De acordo com a análise do CBO, em 2019, foram realizados na rede pública 5,9 milhões de exames. Durante a pandemia, no entanto, esse número teve uma queda de 1,6 milhão (27%). Segundo dados do Sistema de Informações Ambulatoriais do SUS, em 2020 a redução de exames preventivos para glaucoma afetou todas as regiões brasileiras. Em valores absolutos, o impacto foi mais sensível em São Paulo (348,6 mil a menos), Bahia (-202,4 mil) e Rio Grande do Sul (-122,5 mil).

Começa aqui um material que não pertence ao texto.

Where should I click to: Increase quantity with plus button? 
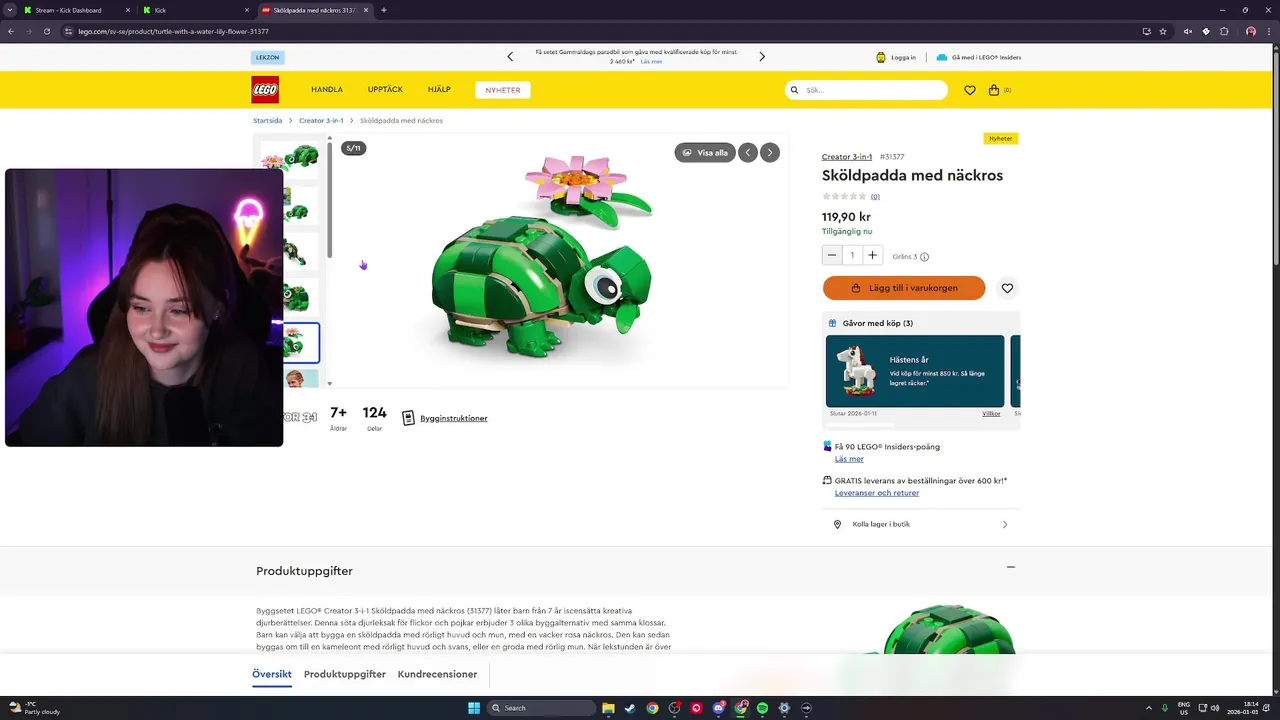point(872,255)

Pelo menos 6,5 mil cirurgias indicadas para o tratamento e a reversão do glaucoma deixaram de ser realizadas no SUS em 2020. Foi uma queda de 22%. Com a flexibilização do isolamento social na maior parte do País e a retomada das operações, os oftalmologistas temem alta expressiva da demanda e pacientes com a doença em estágio agravado. 

"O maior problema é o agravamento da condição dos pacientes, que pode ter consequências irreversíveis", aponta Caixeta Umbelino. "O sistema público já tem filas enormes de atendimento. Com o represamento das cirurgias, infelizmente haverá aumento das filas", avalia.

Foram analisados quatro tipos diferentes de cirurgias realizadas no SUS e que são utilizadas para tratamento do glaucoma. De acordo com a análise, todas as regiões registraram redução no número de procedimentos. Só no Sudeste, houve diminuição de quase 3,7 mil (cerca de 27%) dos procedimentos para tratamento do glaucoma em 2020.

"O sistema público já tem filas enormes de atendimento. Com o represamento das cirurgias em 2020 e 2021 infelizmente haverá aumento das filas", avalia o especialista.